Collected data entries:
=====
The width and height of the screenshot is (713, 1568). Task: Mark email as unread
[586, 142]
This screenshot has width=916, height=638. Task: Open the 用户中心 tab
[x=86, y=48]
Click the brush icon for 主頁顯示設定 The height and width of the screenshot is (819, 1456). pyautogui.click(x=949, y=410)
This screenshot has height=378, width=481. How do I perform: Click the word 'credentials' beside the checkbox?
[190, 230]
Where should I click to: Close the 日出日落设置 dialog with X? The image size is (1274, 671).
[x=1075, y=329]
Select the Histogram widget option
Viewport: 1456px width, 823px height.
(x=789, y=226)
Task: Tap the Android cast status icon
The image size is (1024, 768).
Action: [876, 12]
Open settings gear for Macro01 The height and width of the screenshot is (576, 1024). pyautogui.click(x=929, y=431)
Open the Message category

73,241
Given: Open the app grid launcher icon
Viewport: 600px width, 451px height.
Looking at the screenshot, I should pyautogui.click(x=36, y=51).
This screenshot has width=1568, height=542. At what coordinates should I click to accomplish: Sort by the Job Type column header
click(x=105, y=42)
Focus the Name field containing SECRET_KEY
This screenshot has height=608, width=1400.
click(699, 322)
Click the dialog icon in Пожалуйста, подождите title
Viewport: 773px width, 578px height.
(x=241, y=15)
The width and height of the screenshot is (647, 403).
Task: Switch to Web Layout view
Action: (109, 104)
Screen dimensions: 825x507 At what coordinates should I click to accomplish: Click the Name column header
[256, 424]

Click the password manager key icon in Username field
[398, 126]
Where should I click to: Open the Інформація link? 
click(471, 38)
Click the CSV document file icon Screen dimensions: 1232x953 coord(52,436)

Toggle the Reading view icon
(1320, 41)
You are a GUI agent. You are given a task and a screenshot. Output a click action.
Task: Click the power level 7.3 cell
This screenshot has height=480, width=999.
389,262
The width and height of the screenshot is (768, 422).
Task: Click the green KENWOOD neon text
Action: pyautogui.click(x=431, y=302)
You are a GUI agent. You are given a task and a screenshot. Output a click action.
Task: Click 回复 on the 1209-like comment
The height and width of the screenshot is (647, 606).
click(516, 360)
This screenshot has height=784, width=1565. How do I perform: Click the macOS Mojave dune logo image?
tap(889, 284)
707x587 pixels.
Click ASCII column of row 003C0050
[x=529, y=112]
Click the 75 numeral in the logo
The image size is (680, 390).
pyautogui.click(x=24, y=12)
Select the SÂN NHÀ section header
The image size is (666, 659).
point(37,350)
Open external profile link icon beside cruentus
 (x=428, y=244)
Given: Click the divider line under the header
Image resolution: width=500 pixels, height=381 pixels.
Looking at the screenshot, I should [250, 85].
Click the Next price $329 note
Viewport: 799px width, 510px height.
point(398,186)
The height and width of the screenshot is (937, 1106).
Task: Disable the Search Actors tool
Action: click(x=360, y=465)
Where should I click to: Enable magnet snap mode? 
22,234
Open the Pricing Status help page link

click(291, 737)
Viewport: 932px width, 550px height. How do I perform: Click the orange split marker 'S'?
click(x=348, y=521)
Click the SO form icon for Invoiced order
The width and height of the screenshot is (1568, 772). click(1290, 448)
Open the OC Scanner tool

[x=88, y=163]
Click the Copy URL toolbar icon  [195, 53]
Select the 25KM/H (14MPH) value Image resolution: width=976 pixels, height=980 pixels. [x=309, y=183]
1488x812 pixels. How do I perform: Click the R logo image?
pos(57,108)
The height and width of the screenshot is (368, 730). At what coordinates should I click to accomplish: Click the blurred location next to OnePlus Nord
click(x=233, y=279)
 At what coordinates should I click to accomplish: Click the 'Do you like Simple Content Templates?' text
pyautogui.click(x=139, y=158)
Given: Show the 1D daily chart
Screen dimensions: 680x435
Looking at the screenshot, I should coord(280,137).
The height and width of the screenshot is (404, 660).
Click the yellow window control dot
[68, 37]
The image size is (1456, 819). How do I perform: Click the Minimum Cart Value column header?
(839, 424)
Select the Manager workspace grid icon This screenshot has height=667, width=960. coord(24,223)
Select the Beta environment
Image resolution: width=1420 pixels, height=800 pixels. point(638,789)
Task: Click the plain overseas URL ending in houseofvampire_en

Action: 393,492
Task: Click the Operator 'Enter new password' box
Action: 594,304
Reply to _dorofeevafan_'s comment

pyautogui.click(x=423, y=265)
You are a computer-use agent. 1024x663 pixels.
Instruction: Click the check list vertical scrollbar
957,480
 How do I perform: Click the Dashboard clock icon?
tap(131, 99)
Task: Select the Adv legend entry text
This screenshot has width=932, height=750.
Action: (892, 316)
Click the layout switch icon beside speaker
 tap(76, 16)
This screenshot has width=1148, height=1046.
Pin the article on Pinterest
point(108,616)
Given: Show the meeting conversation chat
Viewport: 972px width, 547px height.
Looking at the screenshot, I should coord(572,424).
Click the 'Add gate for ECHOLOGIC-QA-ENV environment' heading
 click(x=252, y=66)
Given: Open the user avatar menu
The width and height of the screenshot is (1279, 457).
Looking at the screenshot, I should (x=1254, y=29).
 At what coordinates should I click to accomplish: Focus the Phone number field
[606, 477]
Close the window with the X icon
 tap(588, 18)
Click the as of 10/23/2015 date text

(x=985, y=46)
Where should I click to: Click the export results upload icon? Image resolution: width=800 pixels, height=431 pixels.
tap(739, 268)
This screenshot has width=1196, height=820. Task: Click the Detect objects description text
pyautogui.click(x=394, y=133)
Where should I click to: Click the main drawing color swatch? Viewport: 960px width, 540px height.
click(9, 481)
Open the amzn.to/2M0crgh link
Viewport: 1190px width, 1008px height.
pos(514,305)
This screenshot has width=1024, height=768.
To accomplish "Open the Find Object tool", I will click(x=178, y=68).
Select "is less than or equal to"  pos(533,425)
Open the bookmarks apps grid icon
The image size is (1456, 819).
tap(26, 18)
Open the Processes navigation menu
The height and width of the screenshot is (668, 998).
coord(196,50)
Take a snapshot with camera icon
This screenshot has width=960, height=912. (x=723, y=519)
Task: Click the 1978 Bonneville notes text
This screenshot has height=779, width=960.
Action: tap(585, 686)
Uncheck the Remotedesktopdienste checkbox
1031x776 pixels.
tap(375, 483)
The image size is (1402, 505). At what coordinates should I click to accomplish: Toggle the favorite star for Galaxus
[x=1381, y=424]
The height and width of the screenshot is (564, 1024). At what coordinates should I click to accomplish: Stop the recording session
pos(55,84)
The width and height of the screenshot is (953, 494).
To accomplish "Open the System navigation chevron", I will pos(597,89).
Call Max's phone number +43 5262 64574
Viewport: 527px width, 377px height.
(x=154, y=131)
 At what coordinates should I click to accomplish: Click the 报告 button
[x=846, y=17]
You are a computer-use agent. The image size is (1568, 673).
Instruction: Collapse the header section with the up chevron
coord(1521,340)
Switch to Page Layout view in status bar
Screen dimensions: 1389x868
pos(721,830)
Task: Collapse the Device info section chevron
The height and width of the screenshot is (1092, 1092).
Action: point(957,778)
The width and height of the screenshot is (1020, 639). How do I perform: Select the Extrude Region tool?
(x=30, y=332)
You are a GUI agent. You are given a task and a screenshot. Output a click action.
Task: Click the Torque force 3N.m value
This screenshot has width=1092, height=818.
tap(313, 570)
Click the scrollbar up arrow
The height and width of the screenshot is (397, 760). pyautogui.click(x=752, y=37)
=====
Every entry needs to be copied again exactly.

ANSWER BOX:
The width and height of the screenshot is (713, 1568). Task: Mark email as unread
[586, 142]
This screenshot has width=916, height=638. Task: Open the 用户中心 tab
[x=86, y=48]
Click the brush icon for 主頁顯示設定 The height and width of the screenshot is (819, 1456). pyautogui.click(x=949, y=410)
This screenshot has height=378, width=481. How do I perform: Click the word 'credentials' beside the checkbox?
[190, 230]
Where should I click to: Close the 日出日落设置 dialog with X? The image size is (1274, 671).
[x=1075, y=329]
Select the Histogram widget option
Viewport: 1456px width, 823px height.
(x=789, y=226)
Task: Tap the Android cast status icon
The image size is (1024, 768).
Action: [876, 12]
Open settings gear for Macro01 The height and width of the screenshot is (576, 1024). pyautogui.click(x=929, y=431)
Open the Message category

73,241
Given: Open the app grid launcher icon
Viewport: 600px width, 451px height.
Looking at the screenshot, I should pyautogui.click(x=36, y=51).
This screenshot has width=1568, height=542. At what coordinates should I click to accomplish: Sort by the Job Type column header
click(x=105, y=42)
Focus the Name field containing SECRET_KEY
This screenshot has height=608, width=1400.
click(699, 322)
Click the dialog icon in Пожалуйста, подождите title
Viewport: 773px width, 578px height.
(x=241, y=15)
The width and height of the screenshot is (647, 403).
Task: Switch to Web Layout view
Action: (109, 104)
Screen dimensions: 825x507 At what coordinates should I click to accomplish: Click the Name column header
[256, 424]

Click the password manager key icon in Username field
[398, 126]
Where should I click to: Open the Інформація link? 
click(471, 38)
Click the CSV document file icon Screen dimensions: 1232x953 coord(52,436)

Toggle the Reading view icon
(1320, 41)
You are a GUI agent. You are given a task and a screenshot. Output a click action.
Task: Click the power level 7.3 cell
This screenshot has height=480, width=999.
389,262
The width and height of the screenshot is (768, 422).
Task: Click the green KENWOOD neon text
Action: pyautogui.click(x=431, y=302)
You are a GUI agent. You are given a task and a screenshot. Output a click action.
Task: Click 回复 on the 1209-like comment
The height and width of the screenshot is (647, 606).
click(516, 360)
This screenshot has height=784, width=1565. How do I perform: Click the macOS Mojave dune logo image?
tap(889, 284)
707x587 pixels.
Click ASCII column of row 003C0050
[x=529, y=112]
Click the 75 numeral in the logo
The image size is (680, 390).
pyautogui.click(x=24, y=12)
Select the SÂN NHÀ section header
The image size is (666, 659).
point(37,350)
Open external profile link icon beside cruentus
 (x=428, y=244)
Given: Click the divider line under the header
Image resolution: width=500 pixels, height=381 pixels.
Looking at the screenshot, I should [250, 85].
Click the Next price $329 note
Viewport: 799px width, 510px height.
point(398,186)
The height and width of the screenshot is (937, 1106).
Task: Disable the Search Actors tool
Action: click(x=360, y=465)
Where should I click to: Enable magnet snap mode? 
22,234
Open the Pricing Status help page link

click(291, 737)
Viewport: 932px width, 550px height. How do I perform: Click the orange split marker 'S'?
click(x=348, y=521)
Click the SO form icon for Invoiced order
The width and height of the screenshot is (1568, 772). click(1290, 448)
Open the OC Scanner tool

[x=88, y=163]
Click the Copy URL toolbar icon  [195, 53]
Select the 25KM/H (14MPH) value Image resolution: width=976 pixels, height=980 pixels. [x=309, y=183]
1488x812 pixels. How do I perform: Click the R logo image?
pos(57,108)
The height and width of the screenshot is (368, 730). At what coordinates should I click to accomplish: Click the blurred location next to OnePlus Nord
click(x=233, y=279)
 At what coordinates should I click to accomplish: Click the 'Do you like Simple Content Templates?' text
pyautogui.click(x=139, y=158)
Given: Show the 1D daily chart
Screen dimensions: 680x435
Looking at the screenshot, I should coord(280,137).
The height and width of the screenshot is (404, 660).
Click the yellow window control dot
[68, 37]
The image size is (1456, 819). How do I perform: Click the Minimum Cart Value column header?
(839, 424)
Select the Manager workspace grid icon This screenshot has height=667, width=960. coord(24,223)
Select the Beta environment
Image resolution: width=1420 pixels, height=800 pixels. point(638,789)
Task: Click the plain overseas URL ending in houseofvampire_en

Action: 393,492
Task: Click the Operator 'Enter new password' box
Action: 594,304
Reply to _dorofeevafan_'s comment

pyautogui.click(x=423, y=265)
You are a computer-use agent. 1024x663 pixels.
Instruction: Click the check list vertical scrollbar
957,480
 How do I perform: Click the Dashboard clock icon?
tap(131, 99)
Task: Select the Adv legend entry text
This screenshot has width=932, height=750.
Action: (892, 316)
Click the layout switch icon beside speaker
 tap(76, 16)
This screenshot has width=1148, height=1046.
Pin the article on Pinterest
point(108,616)
Given: Show the meeting conversation chat
Viewport: 972px width, 547px height.
Looking at the screenshot, I should coord(572,424).
Click the 'Add gate for ECHOLOGIC-QA-ENV environment' heading
 click(x=252, y=66)
Given: Open the user avatar menu
The width and height of the screenshot is (1279, 457).
Looking at the screenshot, I should (x=1254, y=29).
 At what coordinates should I click to accomplish: Focus the Phone number field
[606, 477]
Close the window with the X icon
 tap(588, 18)
Click the as of 10/23/2015 date text

(x=985, y=46)
Where should I click to: Click the export results upload icon? Image resolution: width=800 pixels, height=431 pixels.
tap(739, 268)
This screenshot has width=1196, height=820. Task: Click the Detect objects description text
pyautogui.click(x=394, y=133)
Where should I click to: Click the main drawing color swatch? Viewport: 960px width, 540px height.
click(9, 481)
Open the amzn.to/2M0crgh link
Viewport: 1190px width, 1008px height.
pos(514,305)
This screenshot has width=1024, height=768.
To accomplish "Open the Find Object tool", I will click(x=178, y=68).
Select "is less than or equal to"  pos(533,425)
Open the bookmarks apps grid icon
The image size is (1456, 819).
tap(26, 18)
Open the Processes navigation menu
The height and width of the screenshot is (668, 998).
coord(196,50)
Take a snapshot with camera icon
This screenshot has width=960, height=912. (x=723, y=519)
Task: Click the 1978 Bonneville notes text
This screenshot has height=779, width=960.
Action: tap(585, 686)
Uncheck the Remotedesktopdienste checkbox
1031x776 pixels.
tap(375, 483)
The image size is (1402, 505). At what coordinates should I click to accomplish: Toggle the favorite star for Galaxus
[x=1381, y=424]
The height and width of the screenshot is (564, 1024). At what coordinates should I click to accomplish: Stop the recording session
pos(55,84)
The width and height of the screenshot is (953, 494).
To accomplish "Open the System navigation chevron", I will pos(597,89).
Call Max's phone number +43 5262 64574
Viewport: 527px width, 377px height.
(x=154, y=131)
 At what coordinates should I click to accomplish: Click the 报告 button
[x=846, y=17]
You are a computer-use agent. The image size is (1568, 673).
Instruction: Collapse the header section with the up chevron
coord(1521,340)
Switch to Page Layout view in status bar
Screen dimensions: 1389x868
pos(721,830)
Task: Collapse the Device info section chevron
The height and width of the screenshot is (1092, 1092).
Action: point(957,778)
The width and height of the screenshot is (1020, 639). How do I perform: Select the Extrude Region tool?
(x=30, y=332)
You are a GUI agent. You are given a task and a screenshot. Output a click action.
Task: Click the Torque force 3N.m value
This screenshot has width=1092, height=818.
tap(313, 570)
Click the scrollbar up arrow
The height and width of the screenshot is (397, 760). pyautogui.click(x=752, y=37)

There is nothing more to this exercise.